DATA TO USE:
* * * * * * *

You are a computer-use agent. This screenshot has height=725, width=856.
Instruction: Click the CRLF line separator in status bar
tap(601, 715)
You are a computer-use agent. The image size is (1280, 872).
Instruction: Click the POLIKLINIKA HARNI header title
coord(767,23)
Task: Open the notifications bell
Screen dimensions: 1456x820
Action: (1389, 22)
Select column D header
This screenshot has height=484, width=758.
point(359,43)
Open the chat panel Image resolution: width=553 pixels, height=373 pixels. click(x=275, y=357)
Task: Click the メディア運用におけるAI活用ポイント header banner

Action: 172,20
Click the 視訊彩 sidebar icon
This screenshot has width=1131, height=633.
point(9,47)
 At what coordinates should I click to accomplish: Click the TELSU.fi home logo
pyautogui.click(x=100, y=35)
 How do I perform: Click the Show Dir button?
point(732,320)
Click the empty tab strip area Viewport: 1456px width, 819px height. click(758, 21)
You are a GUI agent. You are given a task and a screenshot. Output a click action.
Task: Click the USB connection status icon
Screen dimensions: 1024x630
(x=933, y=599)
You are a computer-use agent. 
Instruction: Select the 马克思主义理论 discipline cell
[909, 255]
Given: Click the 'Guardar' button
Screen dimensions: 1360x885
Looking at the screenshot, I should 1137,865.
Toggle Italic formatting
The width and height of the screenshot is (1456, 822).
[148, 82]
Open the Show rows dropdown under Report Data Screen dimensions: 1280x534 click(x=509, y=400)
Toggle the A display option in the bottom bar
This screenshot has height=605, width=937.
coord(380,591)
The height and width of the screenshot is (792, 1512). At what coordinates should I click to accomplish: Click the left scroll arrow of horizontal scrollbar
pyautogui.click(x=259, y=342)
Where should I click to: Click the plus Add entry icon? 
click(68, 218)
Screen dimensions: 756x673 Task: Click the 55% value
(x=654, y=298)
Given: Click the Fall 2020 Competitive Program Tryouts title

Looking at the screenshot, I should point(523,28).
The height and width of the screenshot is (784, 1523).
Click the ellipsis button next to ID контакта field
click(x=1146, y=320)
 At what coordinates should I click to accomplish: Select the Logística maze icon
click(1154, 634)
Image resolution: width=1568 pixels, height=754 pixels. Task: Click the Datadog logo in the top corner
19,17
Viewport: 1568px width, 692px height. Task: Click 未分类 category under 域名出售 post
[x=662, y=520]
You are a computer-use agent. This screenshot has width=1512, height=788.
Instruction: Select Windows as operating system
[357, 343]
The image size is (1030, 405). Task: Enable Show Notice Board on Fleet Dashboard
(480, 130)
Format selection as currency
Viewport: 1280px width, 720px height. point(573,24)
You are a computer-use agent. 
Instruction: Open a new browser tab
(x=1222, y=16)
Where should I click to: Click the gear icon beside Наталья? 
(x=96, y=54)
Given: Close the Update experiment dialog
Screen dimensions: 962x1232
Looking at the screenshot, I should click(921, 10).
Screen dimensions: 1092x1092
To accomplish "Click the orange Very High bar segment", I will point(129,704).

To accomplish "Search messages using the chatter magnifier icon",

* * * * * * *

THE PROBLEM: Find each line in the items above that contains the word "pixels" with matching case, and copy every such line in full.

COMPLETED EXERCISE:
Open the chat panel Image resolution: width=553 pixels, height=373 pixels. click(x=275, y=357)
Image resolution: width=1568 pixels, height=754 pixels. Task: Click the Datadog logo in the top corner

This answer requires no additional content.